# EXERCISE OBJECTIVE
Would you retype, word for word, the line with "Task: Open the Status dropdown Brak ustawień" and each line after it to the end of the entries below, leaving the pictures out?

Stored items:
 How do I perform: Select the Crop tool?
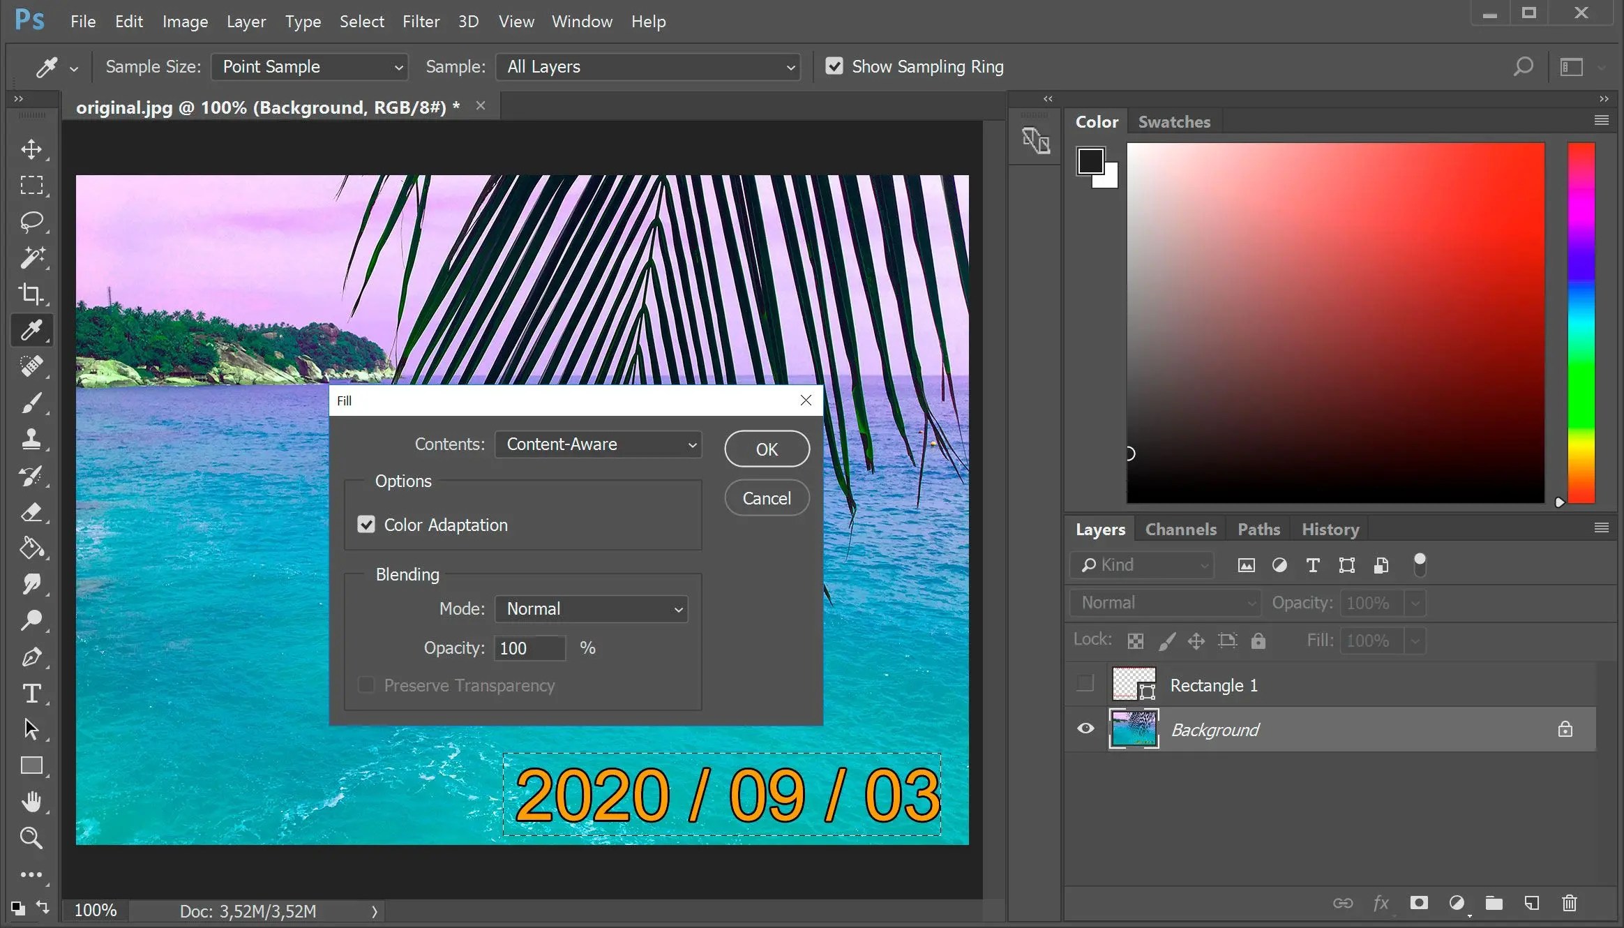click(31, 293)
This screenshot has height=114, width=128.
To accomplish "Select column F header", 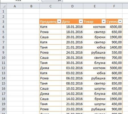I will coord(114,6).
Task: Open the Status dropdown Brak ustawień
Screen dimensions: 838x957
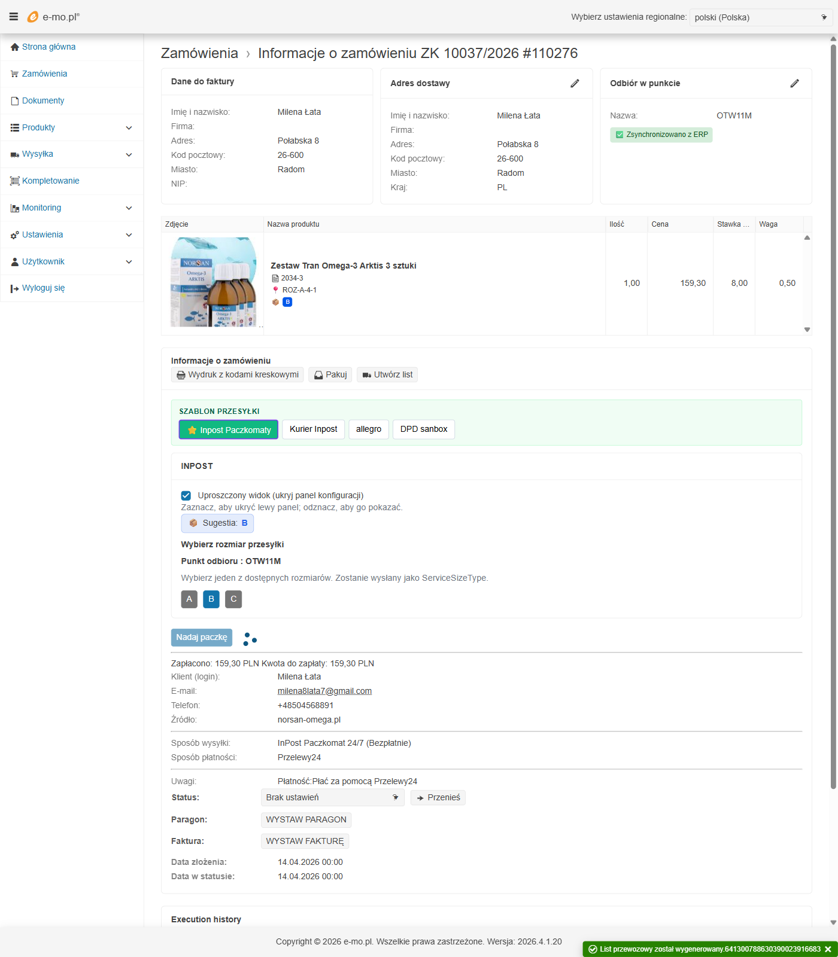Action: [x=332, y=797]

# COMPLETED TASK
Task: Open the Status dropdown Brak ustawień
Screen dimensions: 838x957
Action: [x=332, y=797]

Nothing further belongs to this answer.